- Born: 1944 (age 80–81) New Zealand
- Other names: Gillian Boddy
- Occupations: Scholar; health advocate; administrator; chief executive officer of numerous organisations;
- Known for: Chief executive of the National Council of Women of New Zealand

Academic background
- Alma mater: Victoria University of Wellington
- Thesis: The annotated notebooks of Katherine Mansfield, 1895–July 1908, with commentary (1996)

= Gillian Greer =

New Zealand writer, literary scholar, health advocate and NGO administrator (born 1944)

Gillian Brooker Greer (born 1944), also known as Gillian Boddy, is a New Zealand teacher, a literary scholar specialising in the works of Katherine Mansfield, a heath advocate, an advisor to the New Zealand Government and has been an administrator of numerous non profit organisations. She was the chief executive of the National Council of Women of New Zealand (NCWNZ) from 2017 to 2018 and an assistant vice-chancellor of Victoria University of Wellington.

== Early life and education ==
Greer was born in New Zealand but spent the early years of her childhood in Kuala Lumpur, Malaysia. When she was eight years old, she was sent to New Zealand to attend school. She graduated from the University of Auckland with a Bachelor of Arts, and went on to earn a PhD in New Zealand literature from Victoria University of Wellington.
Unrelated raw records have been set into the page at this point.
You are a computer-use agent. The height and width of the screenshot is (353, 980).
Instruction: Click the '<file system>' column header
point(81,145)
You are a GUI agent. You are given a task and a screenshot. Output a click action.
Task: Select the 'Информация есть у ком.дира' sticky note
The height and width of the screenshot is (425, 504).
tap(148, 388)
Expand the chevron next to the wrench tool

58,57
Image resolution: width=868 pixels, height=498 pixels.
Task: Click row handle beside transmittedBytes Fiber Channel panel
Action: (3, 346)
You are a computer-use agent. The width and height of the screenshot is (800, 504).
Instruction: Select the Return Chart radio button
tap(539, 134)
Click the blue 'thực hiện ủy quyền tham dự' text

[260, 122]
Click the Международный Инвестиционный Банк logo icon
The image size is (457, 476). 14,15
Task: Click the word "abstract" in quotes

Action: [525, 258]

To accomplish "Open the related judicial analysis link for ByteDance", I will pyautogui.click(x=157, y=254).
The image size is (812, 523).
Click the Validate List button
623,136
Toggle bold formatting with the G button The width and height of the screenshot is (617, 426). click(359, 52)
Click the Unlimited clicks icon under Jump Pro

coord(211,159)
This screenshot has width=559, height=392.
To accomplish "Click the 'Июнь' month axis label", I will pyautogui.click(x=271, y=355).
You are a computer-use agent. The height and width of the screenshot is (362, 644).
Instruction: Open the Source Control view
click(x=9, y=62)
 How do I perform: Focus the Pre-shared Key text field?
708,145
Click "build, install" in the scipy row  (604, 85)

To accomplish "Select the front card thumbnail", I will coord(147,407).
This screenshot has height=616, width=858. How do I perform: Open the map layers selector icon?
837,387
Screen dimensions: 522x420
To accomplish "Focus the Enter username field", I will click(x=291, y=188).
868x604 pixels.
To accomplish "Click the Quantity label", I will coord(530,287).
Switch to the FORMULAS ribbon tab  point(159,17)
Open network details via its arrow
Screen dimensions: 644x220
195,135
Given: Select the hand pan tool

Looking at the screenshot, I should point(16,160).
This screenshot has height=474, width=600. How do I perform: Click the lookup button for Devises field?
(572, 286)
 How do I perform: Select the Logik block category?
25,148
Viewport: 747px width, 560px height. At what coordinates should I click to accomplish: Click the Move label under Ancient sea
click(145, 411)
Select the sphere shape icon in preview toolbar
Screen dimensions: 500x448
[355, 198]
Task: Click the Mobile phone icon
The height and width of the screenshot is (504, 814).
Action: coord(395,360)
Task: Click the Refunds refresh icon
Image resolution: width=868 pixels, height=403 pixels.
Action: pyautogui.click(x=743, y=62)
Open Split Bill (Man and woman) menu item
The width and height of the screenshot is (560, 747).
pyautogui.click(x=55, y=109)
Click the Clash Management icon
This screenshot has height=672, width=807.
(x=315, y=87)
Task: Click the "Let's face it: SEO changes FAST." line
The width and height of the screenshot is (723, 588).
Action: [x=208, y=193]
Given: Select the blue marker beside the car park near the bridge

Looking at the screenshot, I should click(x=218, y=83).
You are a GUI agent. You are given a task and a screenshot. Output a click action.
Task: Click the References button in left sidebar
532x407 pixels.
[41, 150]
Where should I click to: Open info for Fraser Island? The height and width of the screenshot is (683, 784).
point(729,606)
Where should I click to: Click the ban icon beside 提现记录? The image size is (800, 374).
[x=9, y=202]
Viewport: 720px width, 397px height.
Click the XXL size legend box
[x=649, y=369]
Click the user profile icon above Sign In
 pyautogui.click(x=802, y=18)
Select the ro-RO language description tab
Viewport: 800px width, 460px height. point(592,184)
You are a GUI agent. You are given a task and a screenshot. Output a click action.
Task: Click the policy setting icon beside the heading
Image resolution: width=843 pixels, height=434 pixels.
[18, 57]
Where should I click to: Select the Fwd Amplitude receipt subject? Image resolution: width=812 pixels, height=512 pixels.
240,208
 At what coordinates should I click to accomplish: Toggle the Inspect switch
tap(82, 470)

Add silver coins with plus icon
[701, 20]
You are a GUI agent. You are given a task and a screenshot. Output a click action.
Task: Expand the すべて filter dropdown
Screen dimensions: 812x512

The title of her 1996 doctoral thesis was The annotated notebooks of Katherine Mansfield, 1895–July 1908, with commentary.

== Career ==
Greer began her professional career by teaching at secondary schools including at Wellington Girls' College. She went on to become a respected literary scholar specialising in the work of Katherine Mansfield and about whom she has written two books. She was the researcher for the New Zealand television documentary A Portrait of Katherine Mansfield. Greer has also co-wrote a book on Robin Hyde.

From 1989 until 1998, Greer worked for Victoria University of Wellington, becoming the assistant vice-chancellor (equity and human resources). In 1998, she was appointed the chief executive officer of Family Planning New Zealand. In 2006, Greer was appointed the director-general of the International Planned Parenthood Federation (IPPF). Greer was subsequently appointed the chief executive office of Volunteer Service Abroad. After serving in this position until 2017, Greer then took up the position of chief executive of the National Council for Women in New Zealand. After a year in that position, in 2018, Greer was appointed director of Evofem Biosciences. In 2019, Greer was appointed the chief executive of Rare Disorders New Zealand. In 2019, she also co-edited The People’s Report on the 2030 Agenda and Sustainable Development Goals – 2019, on the Sustainable Development Goals.

== Honours and awards ==
In the 2005 New Year Honours, Greer was appointed a Member of the New Zealand Order of Merit, for services to family planning and literature. In the British 2012 New Year Honours, she was made a Commander of the Order of the British Empire, for services to international health and women’s rights. In 2019, Greer was conferred with an honorary doctorate by Victoria University of Wellington.